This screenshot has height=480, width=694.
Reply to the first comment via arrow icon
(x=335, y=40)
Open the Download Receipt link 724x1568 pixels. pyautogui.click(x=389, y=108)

# # # #

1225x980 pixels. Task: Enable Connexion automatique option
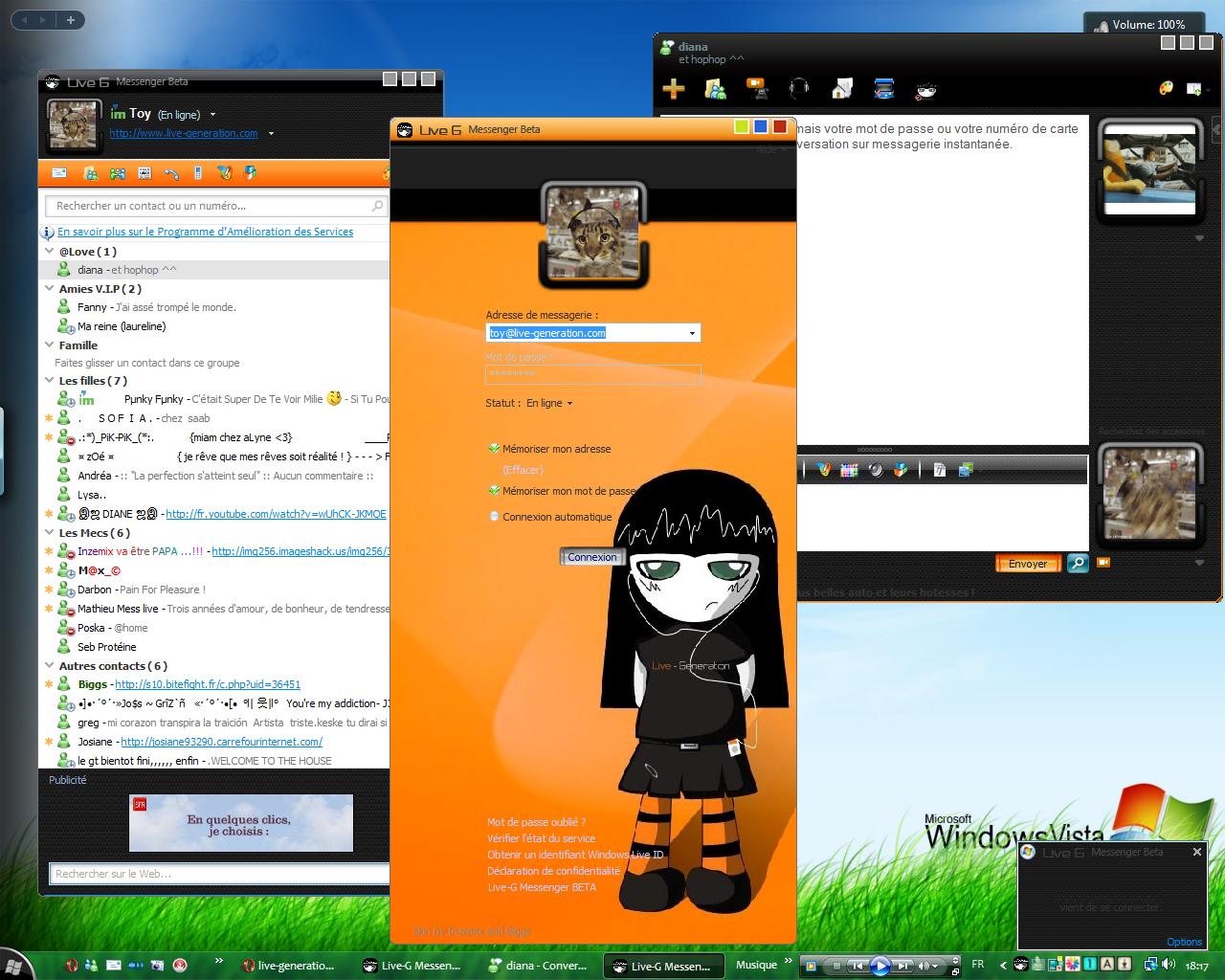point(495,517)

# # # #

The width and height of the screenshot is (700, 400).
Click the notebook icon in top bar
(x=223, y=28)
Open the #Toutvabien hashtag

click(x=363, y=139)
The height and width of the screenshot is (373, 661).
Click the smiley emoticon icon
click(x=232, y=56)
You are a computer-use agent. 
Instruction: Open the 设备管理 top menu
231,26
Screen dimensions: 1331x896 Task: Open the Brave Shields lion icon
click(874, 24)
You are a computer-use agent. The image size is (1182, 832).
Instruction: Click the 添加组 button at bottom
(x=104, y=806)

# # # #

*Short exercise*. Express the records from the line with "This screenshot has height=480, width=694." up to and including the line with "Open the Download" as a Markdown table with columns Nr and Line, one row per line, leaving out blank lines.

*Reply*.
| Nr | Line |
|---|---|
| 1 | This screenshot has height=480, width=694. |
| 2 | Reply to the first comment via arrow icon |
| 3 | (x=335, y=40) |
| 4 | Open the Download Receipt link 724x1568 pixels. pyautogui.click(x=389, y=108) |